[Text and element pointing rows]

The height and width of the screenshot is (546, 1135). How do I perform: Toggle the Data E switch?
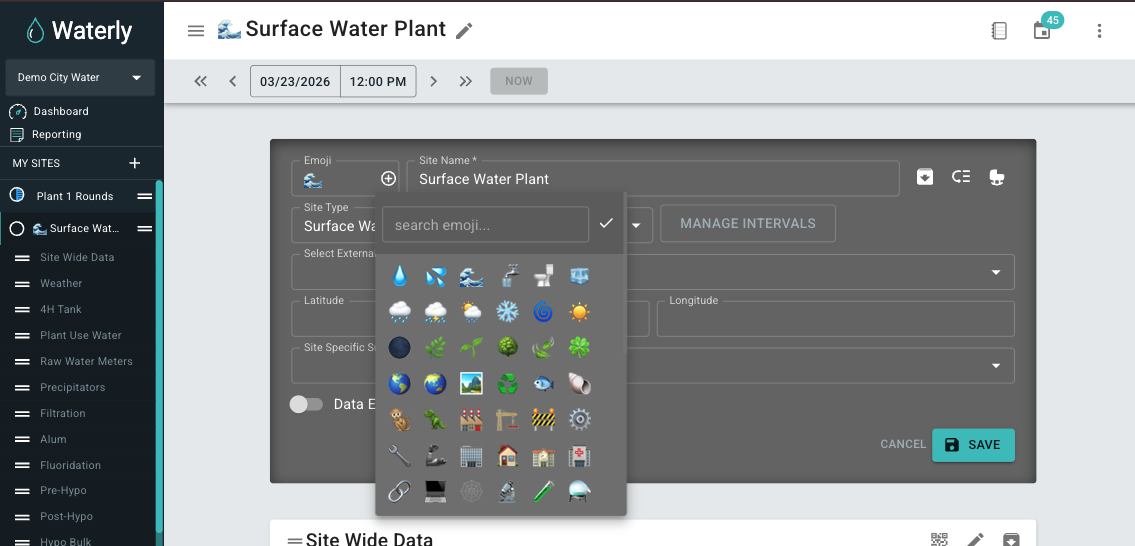pos(306,404)
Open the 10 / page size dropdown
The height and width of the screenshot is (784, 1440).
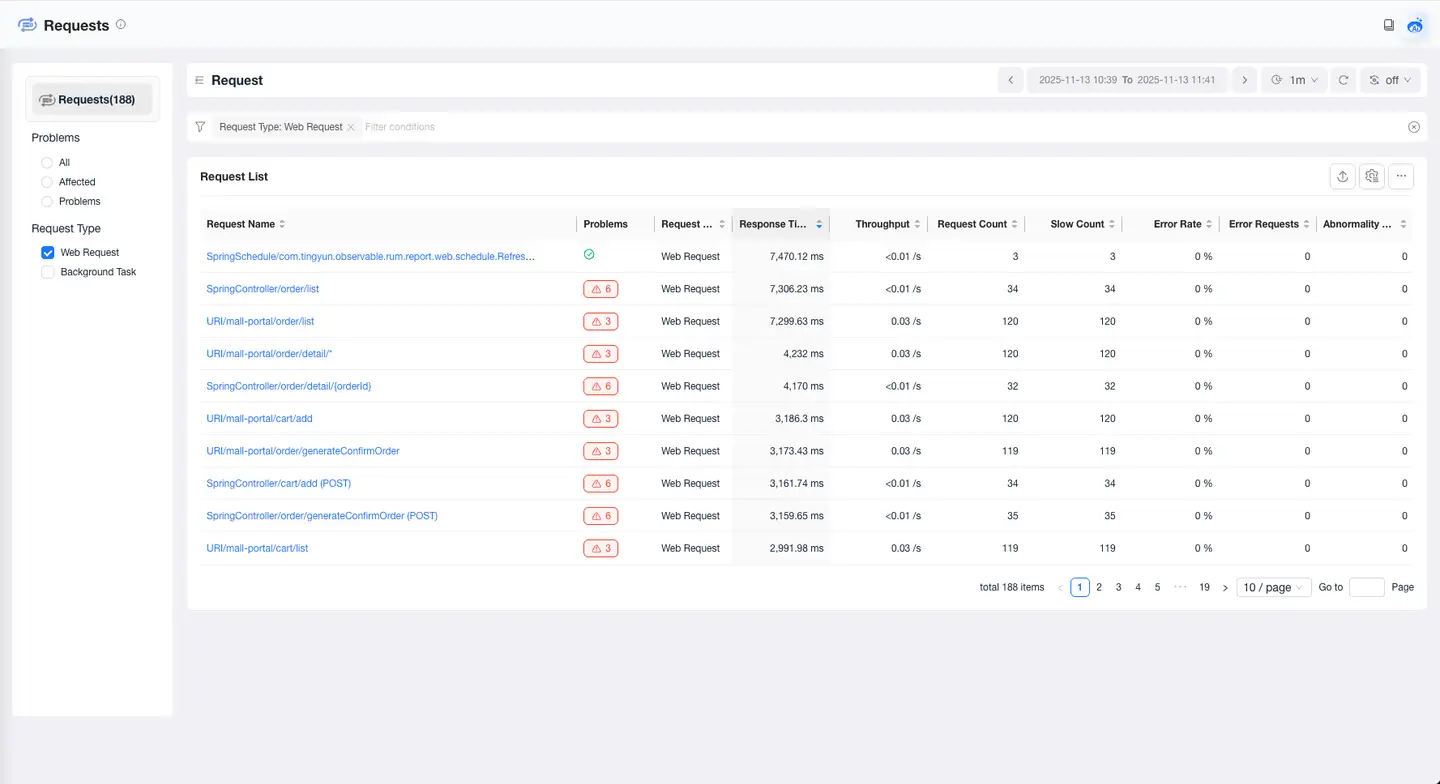pos(1273,587)
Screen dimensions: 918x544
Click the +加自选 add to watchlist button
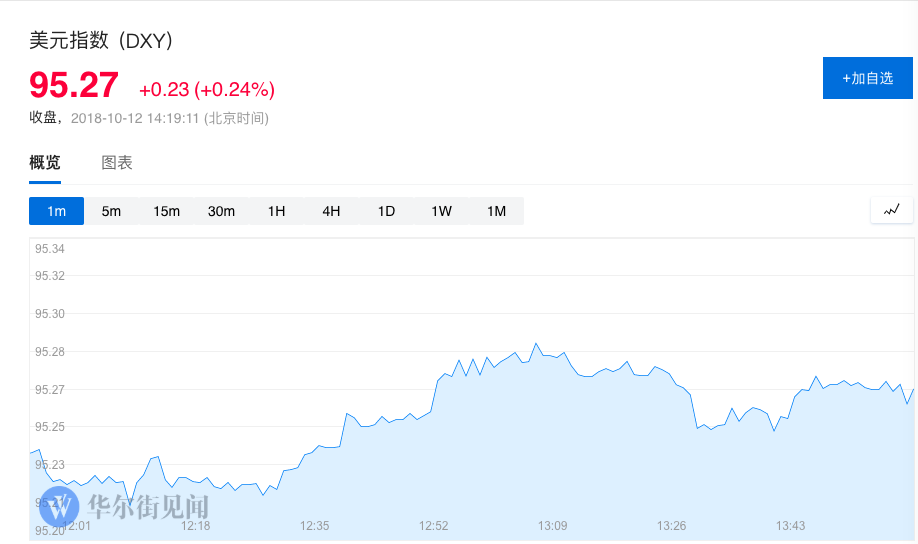[867, 78]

● **Your goal**: Reproduce the text of every row above word for word, omitting the pictures.

● **Task solution**:
The height and width of the screenshot is (546, 1135). How do I perform: Toggle the Data E switch?
pos(306,404)
Open the 10 / page size dropdown
The height and width of the screenshot is (784, 1440).
pos(1273,587)
Screen dimensions: 918x544
Click the +加自选 add to watchlist button
[867, 78]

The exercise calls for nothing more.